Courtesy Universal Pictures

By Chip Chandler— Producer

Just like its subject, First Man is at its best when it's flying.

The latest from ambitious director Damien Chazelle, First Man uses the particulars of Neil Armstrong's emotionally stunted life as a framework to tell the story of the great space race of the 1960s.

Chazelle has concentrated before on artists willing to sacrifice all for their craft (Guy and Madeline on a Park BenchWhiplash and the Oscar darling La La Land), and here he's centering a film on a similarly excessively focused man and his ability to accomplish great things while doing irreparable harm to his personal relationships.

But it's not in that thorny emotional landscape, material that may not be that familiar, that First Man soars. Instead, the film works best in putting its own spin on well-worn territory — space exploration, specifically the era previously chronicled in The Right Stuff and Hidden Figures, then extrapolated upon in countless sci-fi films.

Chazelle and collaborators Linus Sandgren (cinematographer) and Tom Cross (editor) do an astounding job of putting us right inside the rockets with Armstrong (Ryan Gosling, underplaying considerably but still magnetic) and his fellow astronauts. 

Over and over in my notes on the film, I used words like "harrowing" and "claustrophobic." If ever a film so clearly showed just exactly what kind of tin cans these men were shooting off into space, it's First Man.

Right from the start, we see Armstrong piloting an X-15 above the Earth, then bouncing off the atmosphere and coming dangerously close to being lost in space. We're witnessing not only how unfathomably dangerous this calling is for Armstrong and his compatriots, but also how particularly suited Armstrong is for the job. Though clearly shaken, he calmly assesses the problem and comes up with a brilliant solution.

He does the same again, years later, when Armstrong is piloting the Gemini 8 in its mission to dock with an unmanned ship. It goes well, until it suddenly, disastrously goes all wrong, but Armstrong quickly scratches out some calculations and saves the day.

It's that kind of technical know-how and acumen that he attempts to bring to what Chazelle posits is his life's defining tragedy: The death of his 2-year-old daughter Karen to a brain tumor. Armstrong keeps his emotions private, even from wife Janet (Claire Foy), but he takes copious notes and performs extensive research, though it's all for naught. Later, his colleagues barely know Karen existed, though Gosling — while still keeping his Armstrong remarkably penned up — does show just how much the loss affected the man.

But how do you dramatize an inner life when Armstrong held his at such a remove that he practically didn't have one? That's a conundrum Chazelle and screenwriter Josh Singer (SpotlightThe Post) don't exactly resolve. That's not for lack of trying by Gosling and Foy, the latter of whom gives a simply remarkable performance in a traditionally thankless role.

As a result, the viewer may be impatient to return to space, just as Armstrong is.
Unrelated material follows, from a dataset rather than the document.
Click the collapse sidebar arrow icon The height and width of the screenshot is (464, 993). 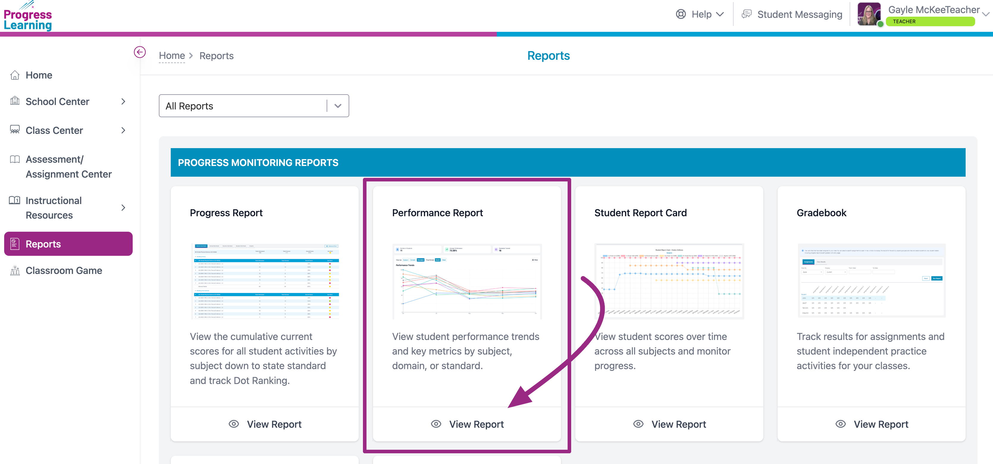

And who can blame them? What Chazelle accomplishes in the spaceflight scenes and, even more so, after the Eagle has landed on the surface of the moon is quite astonishing — particularly that lunar sequence, when everything goes absolutely silent for a moment, all the better to let the enormity of the accomplishment sink in.

The moon landing happened four years before I was born — before my parents even met, actually — so it has always just been a matter of accepted fact to me. Of course, I knew how dangerous space exploration is — the explosions of both the Challenger and the Columbia are both searing moments in my memory. But First Man is an excellent reminder of how virtually impossible Armstrong's (and the others') achievement truly was.